The building blocks of a meatless diet are wholesome, nourishing foods that should form the backbone of any diet—meatless or not. With these items in your pantry, a healthy, meatless meal is easy to pull together. Find out what these meatless staples are and why you should embrace them. Download a FREE Cookbook with Healthy Vegetarian Recipes!
Oils, especially canola and extra-virgin olive oil, offer heart-healthy monounsaturated and polyunsaturated fats. Some, such as canola oil and flaxseed oil, provide omega-3 fats.
Nuts and seeds provide protein and healthy unsaturated fats; walnuts and flaxseed provide omega-3 fats. Nuts and seeds also offer fiber and important nutrients, such as vitamin E, iron and zinc.
Eggs and dairy are good sources of high-quality protein for lacto-ovo-vegetarians. Dairy products, such as milk and yogurt, provide calcium and vitamin D.
Legumes—beans (including soybeans/edamame), lentils and dried peas—are the best sources of plant-based protein. Foods made from them (tofu, tempeh, falafel, hummus) are good sources too. Legumes also provide fiber, vitamins and minerals, including iron and zinc (nutrients abundant in meat).
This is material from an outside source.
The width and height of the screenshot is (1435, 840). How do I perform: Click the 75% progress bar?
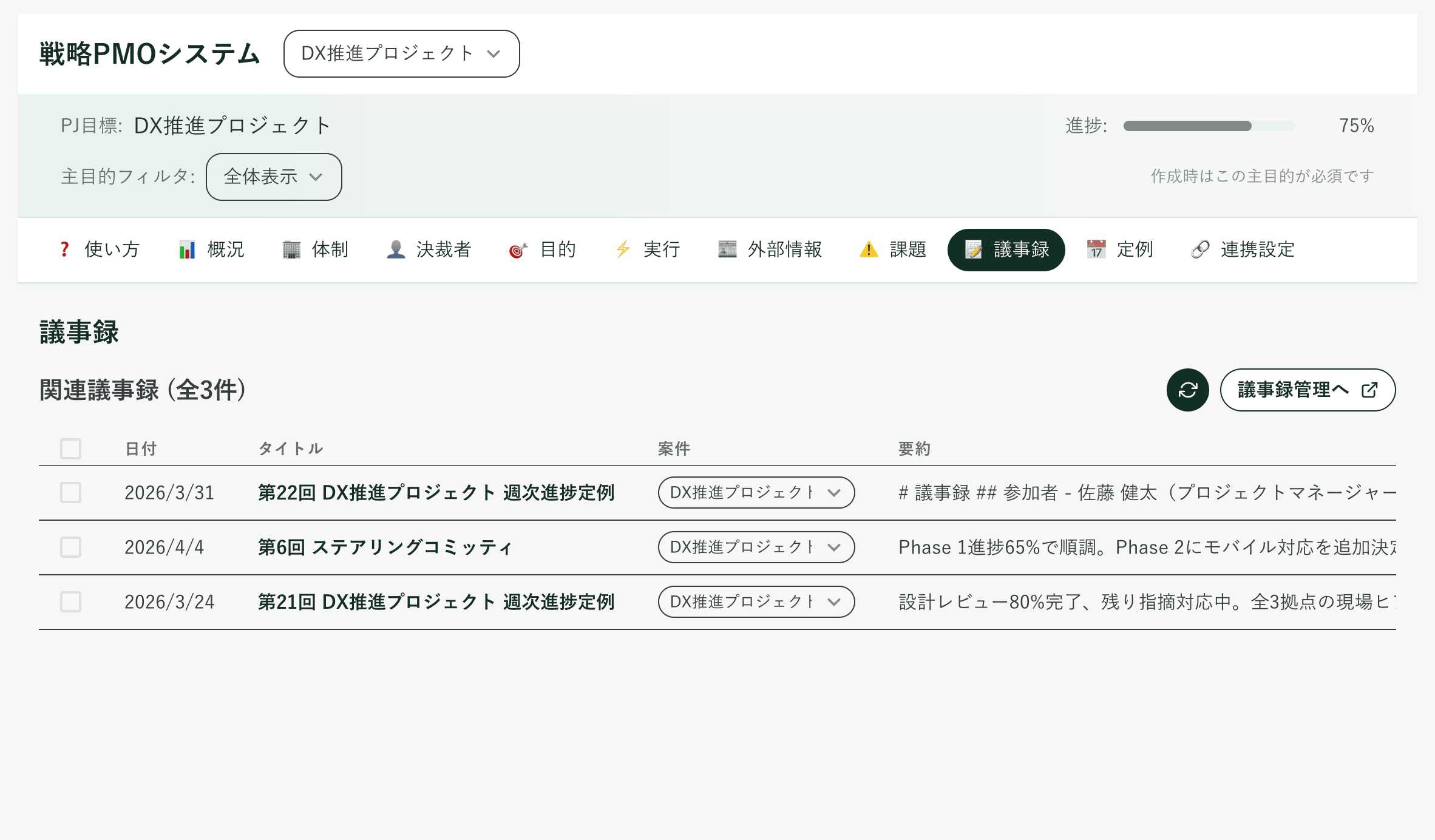pos(1208,126)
Whole grains should have a starring role in any vegetarian diet, as they are excellent sources of carbohydrates (the “good” kind) and other essential nutrients: B vitamins, vitamin E, selenium, zinc, copper, magnesium and iron, just to name a few. To try: oats, whole-wheat pastas and breads, brown rice, quinoa, bulgur.
Fruits and vegetables, with their abundance of fiber, vitamins, minerals, antioxidants and phytochemicals (e.g., lycopene in red foods, beta carotene in orange foods, anthocyanins in blue/purple ones), should form the base of any vegetarian diet.